The first 1,024 tokens in the prompt must be identical.

When a match is found between the token computations in a prompt and the current content of the prompt cache, it's referred to as a cache hit. Cache hits will show up as cached_tokens under prompt_tokens_details in the chat completions response.

{
  "created": 1729227448,
  "model": "o1-2024-12-17",
  "object": "chat.completion",
  "service_tier": null,
  "system_fingerprint": "fp_50cdd5dc04",
  "usage": {
    "completion_tokens": 1518,
    "prompt_tokens": 1566,
    "total_tokens": 3084,
    "completion_tokens_details": {
      "audio_tokens": null,
      "reasoning_tokens": 576
    },
    "prompt_tokens_details": {
      "audio_tokens": null,
      "cached_tokens": 1408
    }
  }
}

After the first 1,024 tokens cache hits will occur for every 128 additional identical tokens.

A single character difference in the first 1,024 tokens will result in a cache miss which is characterized by a cached_tokens value of 0. Prompt caching is enabled by default with no additional configuration needed for supported models.

What is cached?

o1-series models feature support varies by model. For more information, see our dedicated reasoning models guide.
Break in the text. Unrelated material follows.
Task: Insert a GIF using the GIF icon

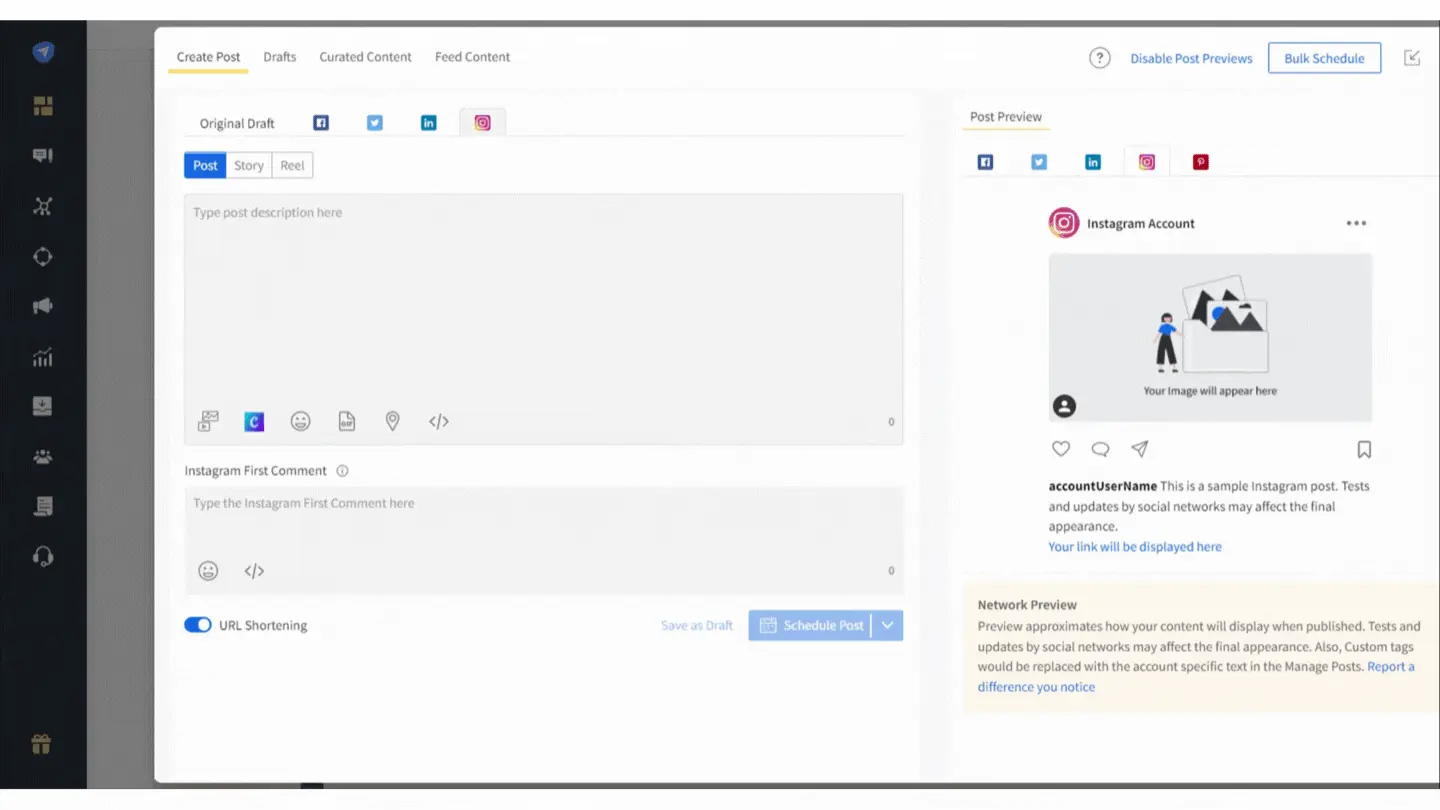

Prompt caching is supported for:

Caching supported	Description	Supported models
Messages	The complete messages array: system, developer, user, and assistant content	`gpt-4o` `gpt-4o-mini` `gpt-4o-realtime-preview` (version 2024-12-17) `gpt-4o-mini-realtime-preview` (version 2024-12-17) `o1` (version 2024-12-17) `o3-mini` (version 2025-01-31)
Images	Images included in user messages, both as links or as base64-encoded data. The detail parameter must be set the same across requests.	`gpt-4o` `gpt-4o-mini` `o1` (version 2024-12-17)
Tool use	Both the messages array and tool definitions.	`gpt-4o` `gpt-4o-mini` `gpt-4o-realtime-preview` (version 2024-12-17) `gpt-4o-mini-realtime-preview` (version 2024-12-17) `o1` (version 2024-12-17) `o3-mini` (version 2025-01-31)
Structured outputs	Structured output schema is appended as a prefix to the system message.	`gpt-4o` `gpt-4o-mini` `o1` (version 2024-12-17) `o3-mini` (version 2025-01-31)

To improve the likelihood of cache hits occurring, you should structure your requests such that repetitive content occurs at the beginning of the messages array.

Can I disable prompt caching?

Prompt caching is enabled by default for all supported models. There is no opt-out support for prompt caching.